The SEC asked a judge for final approval of the plan in a court filing Wednesday evening. 

A total of 3,350 claims will be paid out of the fund set up from the settlement if the plan is approved, according to the filing. That works out to just under $12,400 an investor, on average. The judge said Thursday he would sign off on the plan on Sept. 1 if there are no objections from Tesla or Musk, the world’s richest person.

What accounts for the huge gap in estimated losses between the $80 million and the $12 billion? It’s not entirely clear, but the expert’s number applied to losses by all Tesla investors over 10 days after the Aug. 7, 2018, tweet. The SEC’s number covers just over 27 hours after the tweet, excludes options and derivative trades and applies only to Tesla common stock. And not every eligible investor filed a claim. 

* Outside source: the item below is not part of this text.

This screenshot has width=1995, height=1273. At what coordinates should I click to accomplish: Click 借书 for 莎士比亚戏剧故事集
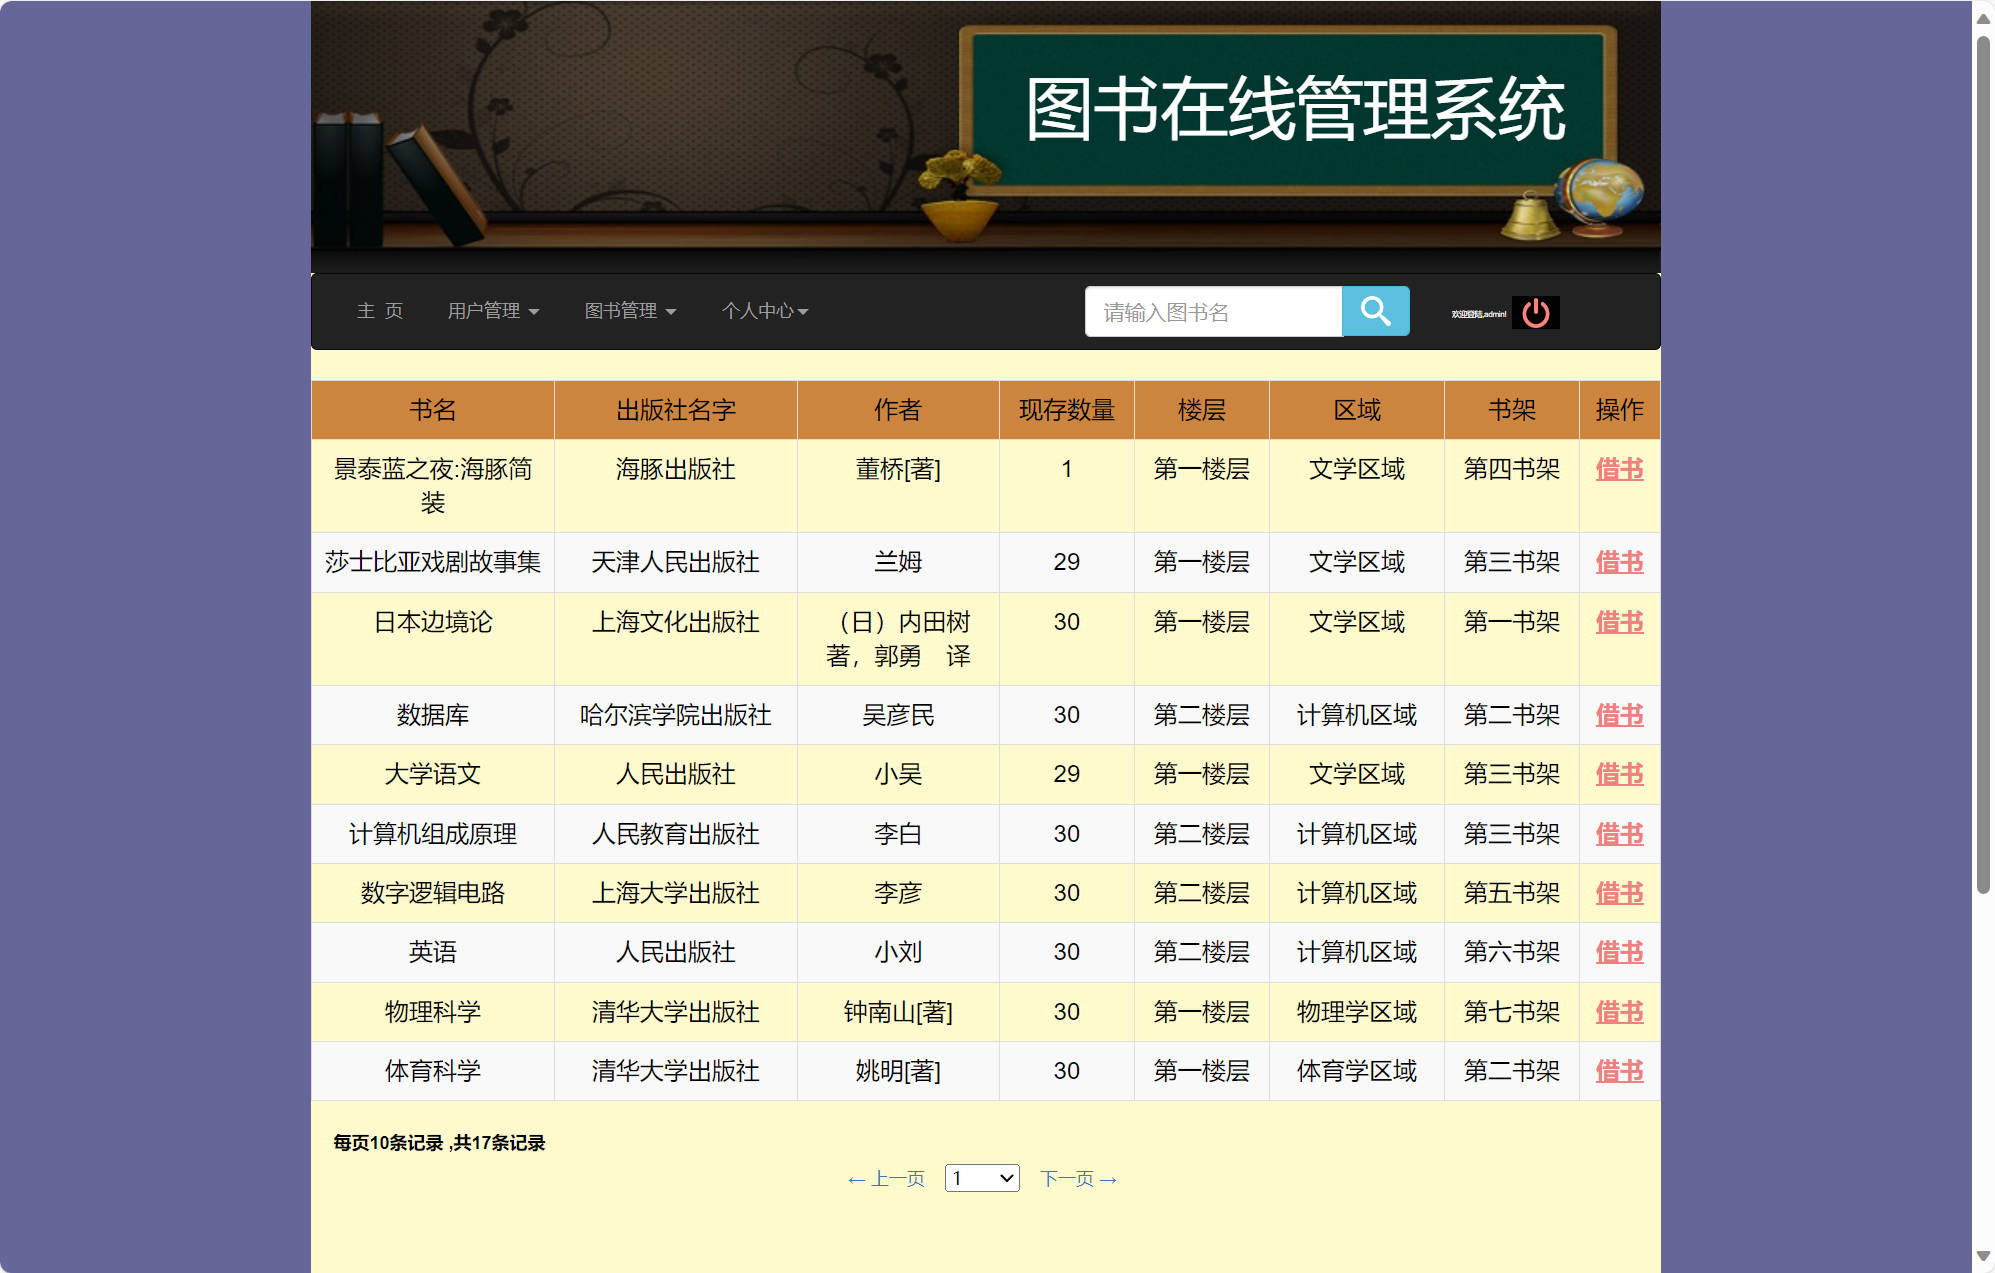(x=1618, y=562)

The investors in the class action case lost at trial in February, when the jury took just two hours to clear Musk of their claim that he defrauded them with the tweet. The case was one of the few corporate securities fraud claims to go to trial. The vast majority are thrown out or settled. 

The investors are appealing.

In the 2018 SEC settlement, Musk and Tesla each agreed to pay $20 million in civil penalties, and that the CEO’s company-related Twitter posts would be screened by a company lawyer. 

Musk and Tesla paid the money, but Musk began to chafe at the supervision of his social media posts, claiming the deal violated his right to free expression and that the SEC was harassing him. A federal appeals court in May rejected those arguments, ruling against Musk’s attempts to nullify the agreement.

The regulatory case is SEC v. Musk, 18-cv-08865, US District Court, Southern District of New York (Manhattan).